Ejercicio escrito 1. Resume el fragmento en dos oraciones.
Ejercicio escrito 2. Transcribe, por favor, todo lo que va en el fragmento desde "El dato de octubre" hasta "no imaginaríamos jamás.".

Fragmento.
Siendo buenos, y negarlo es ridículo, están muy lejos de lo que se espera de una economía que ha tenido un estímulo monetario y fiscal superior a $24,7 billones en ocho años. La deuda ha aumentado un 121% con Obama y el crecimiento es el más pobre en décadas, menos de la mitad de su potencial.

Por un lado, han salido más de 11 millones de personas de la fuerza de trabajo, llevando la participación en el mercado laboral a niveles de 1978, y es completamente falso que se explique por la demografía. EEUU tiene una demografía similar a la de Reino Unido y su participación laboral es casi diez puntos inferior. Además, se ha reducido en casi todos los segmentos de edad (muy relevante entre 25 y 35 años).

En octubre de 2016 salieron de la fuerza laboral 425.000 trabajadores, el nivel más alto de la serie histórica, alcanzando un total de 94,6 millones de norteamericanos en edad de trabajar que ni participan en el sistema ni buscan trabajo. Eso muestra un índice de participación laboral de 62,8%, no visto desde 1978. Por lo tanto, un desempleo bajo se contrapone a una participación laboral paupérrima. Además, el número de ciudadanos norteamericanos que suplementa su renta con cupones de comida (food stamps) se ha duplicado de 20 millones a más de 40.

El empleo temporal se sitúa en 18,2% (menos de 35 horas semanales), es decir, niveles considerados de recesión. En época de crecimiento, EEUU siempre ha tenido una temporalidad inferior al 16,6%. En la recesión de 2001 era del 17% y en 2008 el máximo del 20%. Con Obama y el mayor estímulo de la historia sólo se ha reducido la temporalidad ligeramente al 18,2% y eso hundiendo la mencionada participación laboral.

El dato de octubre publicado la semana pasada mostraba una destrucción de empleos fijos de 103.000 y creación de empleo temporal de 90.000. A propósito, cuando piensen en empleo fijo y temporal en EEUU, piensen en condiciones de flexibilidad que aquí no imaginaríamos jamás.

Desde 2009, duplicando la deuda, ha caído la renta media de los hogares en todos los segmentos (la mediana de $55.000 a $54.000 y el segmento más pobre de $13.000 a $12.000) y los salarios reales continúan a niveles de 2008. Encima, la implantación del llamado Obamacare (Affordable Care Act) ha supuesto que el coste medio de una póliza se dispare hasta un 25%, haciendo una sanidad pública cara e ineficiente aún más cara.

Datos registrados.
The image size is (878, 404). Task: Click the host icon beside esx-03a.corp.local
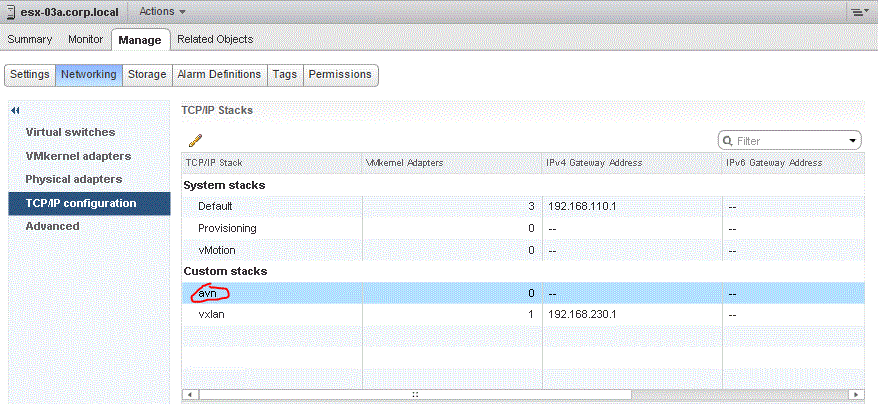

--

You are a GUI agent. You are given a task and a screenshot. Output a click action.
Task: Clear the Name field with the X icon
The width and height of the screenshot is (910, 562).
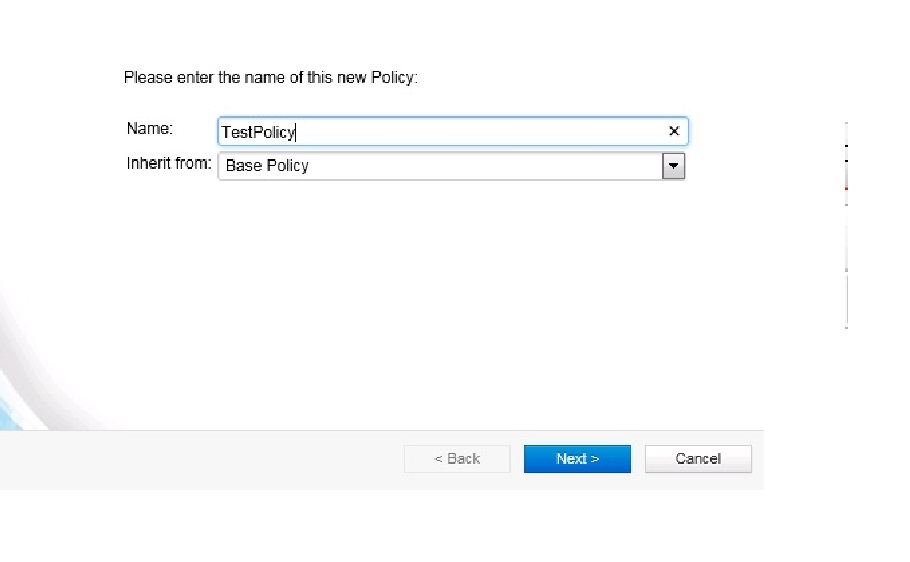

Respuesta completa 1. El fragmento sostiene que, pese a un estímulo monetario y fiscal de más de 24,7 billones de dólares en ocho años, la economía estadounidense crece menos de la mitad de su potencial, la participación laboral ha caído a niveles de 1978 y el empleo temporal, en 18,2 %, se mantiene en niveles de recesión. Añade que desde 2009 la renta media de los hogares ha bajado en todos los segmentos, los salarios reales siguen en niveles de 2008 y el Obamacare ha disparado hasta un 25 % el coste medio de una póliza.

Respuesta completa 2.
El dato de octubre publicado la semana pasada mostraba una destrucción de empleos fijos de 103.000 y creación de empleo temporal de 90.000. A propósito, cuando piensen en empleo fijo y temporal en EEUU, piensen en condiciones de flexibilidad que aquí no imaginaríamos jamás.